(Minghui.org) I’ve only practiced Falun Dafa for a few years and I don’t feel I’ve been diligent in doing the three things. I recently realized that my state of mind while sending forth righteous thoughts isn’t good, especially when I send them at 12:00 a.m. My mind is not clear at all.
When I send righteous thoughts during the day, my palm is seldom upright and I have a hard time staying focused. When this happens, my mother reminds me to straighten my palm. At first I didn’t mind, but when she frequently reminded me, I became annoyed. I told her to focus on herself and stop looking at me. I also told her I couldn’t stay calm because of her interference.
I sometimes moved so she couldn’t see me, and I thought that she was too sleepy to notice me.
One morning while we were sending righteous thoughts, she quietly said, “I’d like to talk to you about something.”
“But I don’t want to talk to you.” I replied.
My mother told me that she saw big patches of black substances around my eyelids, and she could even see them with her eyes open.
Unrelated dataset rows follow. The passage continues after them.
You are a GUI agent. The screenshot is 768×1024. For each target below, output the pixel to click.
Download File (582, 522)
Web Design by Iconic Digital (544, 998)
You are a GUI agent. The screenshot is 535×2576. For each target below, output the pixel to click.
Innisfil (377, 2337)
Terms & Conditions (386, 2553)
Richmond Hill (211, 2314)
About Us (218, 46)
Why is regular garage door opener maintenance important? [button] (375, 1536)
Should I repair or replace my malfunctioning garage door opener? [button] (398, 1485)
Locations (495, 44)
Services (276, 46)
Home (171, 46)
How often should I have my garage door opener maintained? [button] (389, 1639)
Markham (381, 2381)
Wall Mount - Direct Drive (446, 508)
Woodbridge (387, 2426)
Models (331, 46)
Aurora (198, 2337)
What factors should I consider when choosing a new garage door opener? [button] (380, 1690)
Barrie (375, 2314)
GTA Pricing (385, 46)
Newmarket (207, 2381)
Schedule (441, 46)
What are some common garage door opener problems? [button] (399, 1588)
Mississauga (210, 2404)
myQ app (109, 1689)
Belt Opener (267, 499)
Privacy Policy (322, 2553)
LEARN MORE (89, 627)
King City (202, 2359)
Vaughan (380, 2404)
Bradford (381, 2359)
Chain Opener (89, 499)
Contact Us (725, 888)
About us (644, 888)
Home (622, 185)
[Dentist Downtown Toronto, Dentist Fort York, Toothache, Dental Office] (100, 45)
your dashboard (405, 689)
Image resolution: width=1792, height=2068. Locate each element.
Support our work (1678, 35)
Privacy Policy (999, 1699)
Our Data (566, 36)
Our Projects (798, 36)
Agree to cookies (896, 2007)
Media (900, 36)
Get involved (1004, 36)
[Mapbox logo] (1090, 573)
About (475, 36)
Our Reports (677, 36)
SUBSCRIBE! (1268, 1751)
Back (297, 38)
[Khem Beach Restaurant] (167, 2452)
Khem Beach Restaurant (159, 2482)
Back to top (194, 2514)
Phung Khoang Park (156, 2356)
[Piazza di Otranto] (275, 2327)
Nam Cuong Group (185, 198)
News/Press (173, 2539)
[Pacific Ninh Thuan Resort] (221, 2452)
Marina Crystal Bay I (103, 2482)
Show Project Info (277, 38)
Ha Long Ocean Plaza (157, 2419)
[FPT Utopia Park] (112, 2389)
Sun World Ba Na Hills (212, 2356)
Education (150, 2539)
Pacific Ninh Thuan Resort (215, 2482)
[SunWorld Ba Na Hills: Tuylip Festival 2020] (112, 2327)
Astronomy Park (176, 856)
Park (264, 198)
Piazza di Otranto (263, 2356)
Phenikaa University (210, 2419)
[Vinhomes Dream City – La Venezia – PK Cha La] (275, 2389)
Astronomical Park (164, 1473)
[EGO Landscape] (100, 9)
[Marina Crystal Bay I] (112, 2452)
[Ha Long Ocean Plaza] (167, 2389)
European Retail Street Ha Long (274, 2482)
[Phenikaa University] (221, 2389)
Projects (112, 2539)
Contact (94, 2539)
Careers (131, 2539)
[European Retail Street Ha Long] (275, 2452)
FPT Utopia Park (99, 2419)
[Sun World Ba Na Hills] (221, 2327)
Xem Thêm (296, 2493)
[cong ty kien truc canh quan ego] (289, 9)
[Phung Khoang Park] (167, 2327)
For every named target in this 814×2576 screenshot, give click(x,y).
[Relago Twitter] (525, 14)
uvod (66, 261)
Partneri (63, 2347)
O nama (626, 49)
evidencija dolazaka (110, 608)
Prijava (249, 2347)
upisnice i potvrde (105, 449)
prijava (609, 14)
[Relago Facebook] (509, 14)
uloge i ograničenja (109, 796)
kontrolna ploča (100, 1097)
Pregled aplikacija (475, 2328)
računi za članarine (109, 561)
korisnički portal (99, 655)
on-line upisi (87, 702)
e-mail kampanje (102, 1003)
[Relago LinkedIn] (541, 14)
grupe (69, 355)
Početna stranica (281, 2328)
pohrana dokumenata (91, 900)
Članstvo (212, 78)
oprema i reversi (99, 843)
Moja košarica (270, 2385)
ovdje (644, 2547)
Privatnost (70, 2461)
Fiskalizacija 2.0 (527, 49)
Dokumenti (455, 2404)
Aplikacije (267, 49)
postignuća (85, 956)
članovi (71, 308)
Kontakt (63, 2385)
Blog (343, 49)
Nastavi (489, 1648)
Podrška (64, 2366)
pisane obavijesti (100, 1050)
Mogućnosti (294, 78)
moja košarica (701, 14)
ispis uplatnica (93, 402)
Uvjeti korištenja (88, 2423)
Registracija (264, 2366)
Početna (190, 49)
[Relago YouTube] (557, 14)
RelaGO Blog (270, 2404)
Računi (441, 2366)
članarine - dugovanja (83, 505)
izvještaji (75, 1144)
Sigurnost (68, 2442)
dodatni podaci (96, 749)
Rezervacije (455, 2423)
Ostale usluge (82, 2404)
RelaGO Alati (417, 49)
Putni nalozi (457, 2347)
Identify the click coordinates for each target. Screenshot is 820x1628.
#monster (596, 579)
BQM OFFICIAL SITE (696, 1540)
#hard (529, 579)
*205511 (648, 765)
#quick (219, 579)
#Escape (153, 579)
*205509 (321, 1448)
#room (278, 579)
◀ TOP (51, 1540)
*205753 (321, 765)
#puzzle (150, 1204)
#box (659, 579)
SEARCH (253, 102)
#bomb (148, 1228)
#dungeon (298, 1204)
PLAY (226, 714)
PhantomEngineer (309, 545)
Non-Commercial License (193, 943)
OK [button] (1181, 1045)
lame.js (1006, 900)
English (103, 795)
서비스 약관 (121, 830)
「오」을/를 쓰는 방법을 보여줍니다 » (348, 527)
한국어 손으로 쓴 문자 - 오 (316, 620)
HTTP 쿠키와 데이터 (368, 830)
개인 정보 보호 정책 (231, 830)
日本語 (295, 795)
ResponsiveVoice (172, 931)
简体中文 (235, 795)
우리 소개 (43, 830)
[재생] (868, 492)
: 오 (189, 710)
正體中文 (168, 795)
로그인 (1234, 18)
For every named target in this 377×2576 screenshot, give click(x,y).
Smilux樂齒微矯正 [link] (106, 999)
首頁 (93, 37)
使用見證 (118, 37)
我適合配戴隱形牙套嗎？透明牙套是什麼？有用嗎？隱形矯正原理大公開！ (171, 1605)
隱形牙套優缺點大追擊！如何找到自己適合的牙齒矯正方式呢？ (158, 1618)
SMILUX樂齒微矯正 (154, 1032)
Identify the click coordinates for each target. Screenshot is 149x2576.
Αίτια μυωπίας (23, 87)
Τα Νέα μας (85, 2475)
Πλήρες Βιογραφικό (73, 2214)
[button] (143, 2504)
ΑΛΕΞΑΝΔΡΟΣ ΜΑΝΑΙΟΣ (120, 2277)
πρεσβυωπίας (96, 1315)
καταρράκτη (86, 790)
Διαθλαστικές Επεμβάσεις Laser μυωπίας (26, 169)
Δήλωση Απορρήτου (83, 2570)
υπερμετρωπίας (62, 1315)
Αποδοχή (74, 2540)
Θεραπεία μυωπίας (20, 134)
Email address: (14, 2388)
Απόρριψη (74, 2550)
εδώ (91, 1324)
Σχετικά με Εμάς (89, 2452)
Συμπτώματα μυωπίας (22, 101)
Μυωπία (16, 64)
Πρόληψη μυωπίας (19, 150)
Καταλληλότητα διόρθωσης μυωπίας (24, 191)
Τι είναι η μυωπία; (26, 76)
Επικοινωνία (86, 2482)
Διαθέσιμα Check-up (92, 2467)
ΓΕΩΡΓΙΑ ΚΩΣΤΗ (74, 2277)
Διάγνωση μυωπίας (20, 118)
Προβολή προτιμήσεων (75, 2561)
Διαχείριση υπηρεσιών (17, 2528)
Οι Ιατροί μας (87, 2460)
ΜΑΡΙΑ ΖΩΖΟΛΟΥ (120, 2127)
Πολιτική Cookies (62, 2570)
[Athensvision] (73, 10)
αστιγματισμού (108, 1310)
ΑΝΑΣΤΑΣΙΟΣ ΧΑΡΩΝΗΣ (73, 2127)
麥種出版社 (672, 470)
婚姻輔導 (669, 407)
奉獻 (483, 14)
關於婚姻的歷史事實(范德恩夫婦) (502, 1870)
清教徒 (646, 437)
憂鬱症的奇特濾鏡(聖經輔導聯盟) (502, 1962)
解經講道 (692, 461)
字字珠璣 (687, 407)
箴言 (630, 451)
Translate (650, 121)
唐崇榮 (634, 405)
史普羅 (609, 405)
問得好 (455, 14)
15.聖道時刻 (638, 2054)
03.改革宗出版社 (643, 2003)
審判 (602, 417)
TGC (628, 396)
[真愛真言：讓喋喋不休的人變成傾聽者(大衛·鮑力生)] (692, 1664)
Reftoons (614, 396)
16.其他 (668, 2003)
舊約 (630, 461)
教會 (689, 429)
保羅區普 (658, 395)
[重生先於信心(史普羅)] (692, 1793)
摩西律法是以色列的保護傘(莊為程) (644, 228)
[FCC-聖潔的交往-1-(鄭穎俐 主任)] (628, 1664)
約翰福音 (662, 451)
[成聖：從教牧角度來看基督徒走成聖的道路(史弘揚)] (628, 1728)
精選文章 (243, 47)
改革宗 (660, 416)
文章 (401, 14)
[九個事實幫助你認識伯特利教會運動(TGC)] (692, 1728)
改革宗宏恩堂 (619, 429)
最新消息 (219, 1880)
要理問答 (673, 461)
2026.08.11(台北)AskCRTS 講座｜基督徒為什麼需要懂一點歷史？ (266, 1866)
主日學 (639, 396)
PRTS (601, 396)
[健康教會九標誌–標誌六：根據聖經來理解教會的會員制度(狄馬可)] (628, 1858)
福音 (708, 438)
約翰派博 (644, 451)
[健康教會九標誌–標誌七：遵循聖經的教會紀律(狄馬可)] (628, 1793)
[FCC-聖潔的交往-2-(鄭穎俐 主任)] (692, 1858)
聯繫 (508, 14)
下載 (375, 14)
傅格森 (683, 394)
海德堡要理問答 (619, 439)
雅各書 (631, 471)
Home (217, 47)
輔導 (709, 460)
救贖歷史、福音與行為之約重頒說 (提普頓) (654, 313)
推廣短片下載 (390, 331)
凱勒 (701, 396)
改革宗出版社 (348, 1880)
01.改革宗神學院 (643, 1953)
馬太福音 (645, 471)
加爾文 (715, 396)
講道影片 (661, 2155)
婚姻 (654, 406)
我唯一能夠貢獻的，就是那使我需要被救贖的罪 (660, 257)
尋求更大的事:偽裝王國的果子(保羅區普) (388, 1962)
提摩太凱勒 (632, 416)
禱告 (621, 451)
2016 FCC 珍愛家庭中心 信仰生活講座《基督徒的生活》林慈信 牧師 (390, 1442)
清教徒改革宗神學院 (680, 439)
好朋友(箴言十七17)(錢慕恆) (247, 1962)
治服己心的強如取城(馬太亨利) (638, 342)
I was shocked to hear this. I'd read about such things in sharing articles written by other practitioners. I realized it happened because I hadn’t sent righteous thoughts properly lately and there were negative substances in my dimensional field. I also realized that Master was reminding me through my mother. I felt ashamed for having caused trouble for Master. I know that my cultivation state hasn’t been good lately, but instead of being diligent, I felt resentful towards my mother, who noticed my problems and kindly reminded me. I cultivated so poorly.
When I did the exercises with another practitioner last year, she kept telling me that some of my movements weren’t correct. Even though I remained calm on the surface, I was annoyed and thought: “Why are you watching me? What is your intention? Your movements aren’t even as good as mine, and yet you always point your finger at me.” I felt really unbalanced. Now I realized that she was only trying to help me and I should be grateful.
Master said:
“If you always reject reproaches and criticism, always point your fingers at others, and always refute others’ disapproval and criticism, is that cultivating? How is that cultivating? You have grown used to focusing on other people’s shortcomings, and never take examining your own self seriously. When others’ cultivation one day meets with success, what about you? Isn’t Master hoping that you are cultivating well? Why won’t you accept criticism, and why do you keep focusing on other people? Why not cultivate inward and examine your own self?” (Teachings at the Conference in Los Angeles)
When I measured myself against Master’s Fa teachings, I felt ashamed. Master talked about this issue previously, but I just now realized it. I started looking inward and reflected on myself. I found many of my human attachments: I always try to save face; I enjoy being praised and feel unbalanced when things don’t go my way; I dislike criticism and tend to look down on others; I often point fingers at others, feel jealous, and harbor resentment, and so on. When anyone criticizes me, I think, “You haven’t done well yourself, yet you criticize me.”
All this is the Communist Party culture’s way of thinking. I was really shocked when I realized my attachments and my warped way of thinking. I feel truly grateful to Master, and to all fellow practitioners who pointed out my shortcomings.
Thank you, Master! Thank you fellow practitioners.